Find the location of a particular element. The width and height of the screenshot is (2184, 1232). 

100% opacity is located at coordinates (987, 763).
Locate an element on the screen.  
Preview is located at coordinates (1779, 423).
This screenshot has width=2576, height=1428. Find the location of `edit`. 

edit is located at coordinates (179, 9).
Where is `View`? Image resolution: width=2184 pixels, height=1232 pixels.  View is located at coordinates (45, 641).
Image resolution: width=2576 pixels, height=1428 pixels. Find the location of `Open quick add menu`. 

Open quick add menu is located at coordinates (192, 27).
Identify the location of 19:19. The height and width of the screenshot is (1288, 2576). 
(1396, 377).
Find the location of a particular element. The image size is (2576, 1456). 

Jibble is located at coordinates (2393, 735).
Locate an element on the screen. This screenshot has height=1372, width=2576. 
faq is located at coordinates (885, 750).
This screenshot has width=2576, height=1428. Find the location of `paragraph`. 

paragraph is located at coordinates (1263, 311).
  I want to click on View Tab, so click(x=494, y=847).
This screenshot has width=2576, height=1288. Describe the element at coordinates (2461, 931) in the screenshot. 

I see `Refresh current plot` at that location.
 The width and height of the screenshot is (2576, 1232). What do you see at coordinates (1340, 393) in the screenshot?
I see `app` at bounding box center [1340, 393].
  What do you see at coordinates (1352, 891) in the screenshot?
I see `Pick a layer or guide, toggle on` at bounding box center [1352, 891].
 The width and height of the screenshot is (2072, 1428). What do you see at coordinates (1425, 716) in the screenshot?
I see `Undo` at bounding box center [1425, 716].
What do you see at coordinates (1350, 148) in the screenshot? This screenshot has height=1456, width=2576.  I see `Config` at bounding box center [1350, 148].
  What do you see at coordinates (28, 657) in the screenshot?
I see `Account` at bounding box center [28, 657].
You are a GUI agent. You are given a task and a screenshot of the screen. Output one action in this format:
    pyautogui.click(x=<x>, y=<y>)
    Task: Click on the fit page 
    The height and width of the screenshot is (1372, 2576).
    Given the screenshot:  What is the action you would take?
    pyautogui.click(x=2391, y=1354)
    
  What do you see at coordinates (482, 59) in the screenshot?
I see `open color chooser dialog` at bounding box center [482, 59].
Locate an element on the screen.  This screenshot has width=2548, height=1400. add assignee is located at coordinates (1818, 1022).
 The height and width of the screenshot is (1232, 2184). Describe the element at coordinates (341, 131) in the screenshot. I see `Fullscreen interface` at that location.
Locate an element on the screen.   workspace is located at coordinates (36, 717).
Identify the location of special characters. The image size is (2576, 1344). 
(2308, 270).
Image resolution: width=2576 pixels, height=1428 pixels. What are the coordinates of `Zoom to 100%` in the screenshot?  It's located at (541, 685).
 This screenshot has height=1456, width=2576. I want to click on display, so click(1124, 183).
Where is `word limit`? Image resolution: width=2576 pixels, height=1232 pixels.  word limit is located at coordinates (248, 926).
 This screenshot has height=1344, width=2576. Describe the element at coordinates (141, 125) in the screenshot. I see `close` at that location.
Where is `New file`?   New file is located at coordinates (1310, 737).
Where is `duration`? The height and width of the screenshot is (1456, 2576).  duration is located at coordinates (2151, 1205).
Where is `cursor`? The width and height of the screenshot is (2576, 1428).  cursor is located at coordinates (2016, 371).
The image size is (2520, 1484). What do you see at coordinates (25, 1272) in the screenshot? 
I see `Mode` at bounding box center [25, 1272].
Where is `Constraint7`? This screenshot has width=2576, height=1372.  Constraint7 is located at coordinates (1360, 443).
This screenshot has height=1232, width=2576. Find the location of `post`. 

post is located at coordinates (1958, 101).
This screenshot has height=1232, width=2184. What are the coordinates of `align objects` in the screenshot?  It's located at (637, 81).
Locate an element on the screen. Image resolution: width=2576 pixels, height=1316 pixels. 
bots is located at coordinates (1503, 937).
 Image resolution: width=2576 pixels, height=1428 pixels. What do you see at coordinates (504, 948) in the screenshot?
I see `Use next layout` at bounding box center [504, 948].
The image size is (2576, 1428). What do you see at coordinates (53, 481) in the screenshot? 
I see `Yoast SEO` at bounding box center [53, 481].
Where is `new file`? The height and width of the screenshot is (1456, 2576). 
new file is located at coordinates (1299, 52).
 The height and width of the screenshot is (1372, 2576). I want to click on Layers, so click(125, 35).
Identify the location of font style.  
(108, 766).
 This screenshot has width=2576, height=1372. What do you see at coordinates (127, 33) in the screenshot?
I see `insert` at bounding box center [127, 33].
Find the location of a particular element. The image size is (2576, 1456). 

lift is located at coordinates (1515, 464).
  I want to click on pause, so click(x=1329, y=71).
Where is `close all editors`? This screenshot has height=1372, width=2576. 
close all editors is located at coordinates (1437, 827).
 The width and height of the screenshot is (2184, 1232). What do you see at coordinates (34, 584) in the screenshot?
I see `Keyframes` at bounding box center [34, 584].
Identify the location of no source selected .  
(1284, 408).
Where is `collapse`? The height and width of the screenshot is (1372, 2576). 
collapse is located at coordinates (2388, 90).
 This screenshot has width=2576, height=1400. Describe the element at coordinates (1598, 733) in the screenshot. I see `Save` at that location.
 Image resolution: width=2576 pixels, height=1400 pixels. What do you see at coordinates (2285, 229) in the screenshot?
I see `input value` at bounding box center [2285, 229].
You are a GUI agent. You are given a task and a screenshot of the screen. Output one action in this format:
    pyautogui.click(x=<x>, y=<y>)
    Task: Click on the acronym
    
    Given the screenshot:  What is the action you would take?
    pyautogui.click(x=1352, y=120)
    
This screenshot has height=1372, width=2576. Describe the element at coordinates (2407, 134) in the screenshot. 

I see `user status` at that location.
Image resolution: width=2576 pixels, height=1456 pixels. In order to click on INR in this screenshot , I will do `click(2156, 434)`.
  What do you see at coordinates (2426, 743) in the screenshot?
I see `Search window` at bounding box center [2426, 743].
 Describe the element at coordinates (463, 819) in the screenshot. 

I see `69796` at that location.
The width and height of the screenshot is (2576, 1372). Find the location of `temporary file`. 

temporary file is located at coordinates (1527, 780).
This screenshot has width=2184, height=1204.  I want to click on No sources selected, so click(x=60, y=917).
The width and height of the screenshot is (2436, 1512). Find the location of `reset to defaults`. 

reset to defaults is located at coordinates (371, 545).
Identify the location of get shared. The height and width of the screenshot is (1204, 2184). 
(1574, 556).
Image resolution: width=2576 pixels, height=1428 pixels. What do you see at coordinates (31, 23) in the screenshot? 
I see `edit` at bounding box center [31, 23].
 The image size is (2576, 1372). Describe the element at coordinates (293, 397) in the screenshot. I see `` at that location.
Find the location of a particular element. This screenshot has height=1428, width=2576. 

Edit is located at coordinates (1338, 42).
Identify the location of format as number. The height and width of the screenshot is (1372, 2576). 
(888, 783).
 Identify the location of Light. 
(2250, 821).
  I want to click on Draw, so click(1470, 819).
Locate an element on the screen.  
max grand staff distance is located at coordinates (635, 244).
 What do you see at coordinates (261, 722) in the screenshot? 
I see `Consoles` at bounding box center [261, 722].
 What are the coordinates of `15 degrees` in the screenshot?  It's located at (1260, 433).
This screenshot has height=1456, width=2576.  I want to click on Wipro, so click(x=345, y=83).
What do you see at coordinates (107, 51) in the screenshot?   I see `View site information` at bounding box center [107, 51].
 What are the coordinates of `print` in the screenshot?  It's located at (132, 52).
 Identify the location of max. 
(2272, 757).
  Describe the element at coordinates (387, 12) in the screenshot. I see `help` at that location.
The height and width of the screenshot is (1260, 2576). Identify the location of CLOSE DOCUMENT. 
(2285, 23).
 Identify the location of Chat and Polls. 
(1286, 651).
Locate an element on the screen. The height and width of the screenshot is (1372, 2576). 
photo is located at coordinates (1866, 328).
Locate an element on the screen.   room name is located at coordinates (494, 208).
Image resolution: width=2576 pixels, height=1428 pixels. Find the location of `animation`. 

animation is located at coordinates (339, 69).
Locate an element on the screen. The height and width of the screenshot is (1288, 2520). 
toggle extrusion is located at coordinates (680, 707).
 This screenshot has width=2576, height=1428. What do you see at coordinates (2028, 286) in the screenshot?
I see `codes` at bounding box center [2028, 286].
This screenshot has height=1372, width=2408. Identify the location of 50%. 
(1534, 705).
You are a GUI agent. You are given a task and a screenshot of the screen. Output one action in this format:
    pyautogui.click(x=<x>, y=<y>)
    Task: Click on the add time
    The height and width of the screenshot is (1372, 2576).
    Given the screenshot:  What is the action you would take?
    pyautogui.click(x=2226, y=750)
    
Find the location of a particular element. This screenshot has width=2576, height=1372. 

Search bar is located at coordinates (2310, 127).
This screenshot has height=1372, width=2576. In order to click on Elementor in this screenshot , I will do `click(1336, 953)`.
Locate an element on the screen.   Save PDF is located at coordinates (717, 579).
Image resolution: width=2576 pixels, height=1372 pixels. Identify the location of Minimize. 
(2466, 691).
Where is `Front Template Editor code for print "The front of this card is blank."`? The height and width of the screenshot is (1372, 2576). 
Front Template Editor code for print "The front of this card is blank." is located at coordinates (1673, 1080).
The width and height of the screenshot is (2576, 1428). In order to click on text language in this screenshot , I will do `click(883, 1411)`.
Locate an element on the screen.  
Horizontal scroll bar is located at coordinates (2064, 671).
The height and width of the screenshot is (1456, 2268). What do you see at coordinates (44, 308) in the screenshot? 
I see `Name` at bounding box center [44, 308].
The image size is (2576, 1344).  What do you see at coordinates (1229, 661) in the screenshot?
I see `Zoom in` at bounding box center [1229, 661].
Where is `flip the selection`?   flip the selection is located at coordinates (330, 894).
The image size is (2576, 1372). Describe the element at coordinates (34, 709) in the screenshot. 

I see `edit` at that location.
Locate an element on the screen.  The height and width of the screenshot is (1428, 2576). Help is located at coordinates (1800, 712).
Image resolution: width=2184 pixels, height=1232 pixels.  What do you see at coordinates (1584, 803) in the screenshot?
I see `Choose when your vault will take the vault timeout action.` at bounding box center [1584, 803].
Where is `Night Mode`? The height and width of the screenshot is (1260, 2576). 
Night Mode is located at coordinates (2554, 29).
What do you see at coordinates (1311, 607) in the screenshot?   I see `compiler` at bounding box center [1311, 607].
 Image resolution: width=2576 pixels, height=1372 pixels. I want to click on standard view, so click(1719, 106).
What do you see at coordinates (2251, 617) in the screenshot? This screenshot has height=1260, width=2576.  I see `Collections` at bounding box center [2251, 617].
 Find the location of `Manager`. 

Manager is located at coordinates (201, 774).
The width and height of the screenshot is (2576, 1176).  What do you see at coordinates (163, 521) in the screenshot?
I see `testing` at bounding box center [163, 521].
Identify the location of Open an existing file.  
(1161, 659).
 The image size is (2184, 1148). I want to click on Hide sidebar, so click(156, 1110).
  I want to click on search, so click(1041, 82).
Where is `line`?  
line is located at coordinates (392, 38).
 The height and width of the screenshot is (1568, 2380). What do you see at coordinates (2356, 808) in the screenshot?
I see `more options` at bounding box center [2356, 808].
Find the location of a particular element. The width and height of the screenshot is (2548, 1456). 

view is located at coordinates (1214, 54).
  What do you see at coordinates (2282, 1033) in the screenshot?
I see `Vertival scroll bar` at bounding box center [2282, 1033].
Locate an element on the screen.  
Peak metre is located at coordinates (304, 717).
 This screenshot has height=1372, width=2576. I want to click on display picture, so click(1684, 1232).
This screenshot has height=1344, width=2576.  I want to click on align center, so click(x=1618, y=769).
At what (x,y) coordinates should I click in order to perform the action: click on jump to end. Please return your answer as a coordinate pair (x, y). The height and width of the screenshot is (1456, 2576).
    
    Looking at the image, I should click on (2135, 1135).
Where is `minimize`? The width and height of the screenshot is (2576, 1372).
□ □ □ □ □
▸ **Work instructions**
Copy out the material starting with the line containing "coordinates (248, 926)." and going on through the line containing "center [53, 481].", both of those lines included.

▸ **The output**
Where is `word limit`? Image resolution: width=2576 pixels, height=1232 pixels.  word limit is located at coordinates (248, 926).
 This screenshot has height=1344, width=2576. Describe the element at coordinates (141, 125) in the screenshot. I see `close` at that location.
Where is `New file`?   New file is located at coordinates (1310, 737).
Where is `duration`? The height and width of the screenshot is (1456, 2576).  duration is located at coordinates (2151, 1205).
Where is `cursor`? The width and height of the screenshot is (2576, 1428).  cursor is located at coordinates (2016, 371).
The image size is (2520, 1484). What do you see at coordinates (25, 1272) in the screenshot? 
I see `Mode` at bounding box center [25, 1272].
Where is `Constraint7`? This screenshot has width=2576, height=1372.  Constraint7 is located at coordinates (1360, 443).
This screenshot has height=1232, width=2576. Find the location of `post`. 

post is located at coordinates (1958, 101).
This screenshot has height=1232, width=2184. What are the coordinates of `align objects` in the screenshot?  It's located at (637, 81).
Locate an element on the screen. Image resolution: width=2576 pixels, height=1316 pixels. 
bots is located at coordinates (1503, 937).
 Image resolution: width=2576 pixels, height=1428 pixels. What do you see at coordinates (504, 948) in the screenshot?
I see `Use next layout` at bounding box center [504, 948].
The image size is (2576, 1428). What do you see at coordinates (53, 481) in the screenshot? 
I see `Yoast SEO` at bounding box center [53, 481].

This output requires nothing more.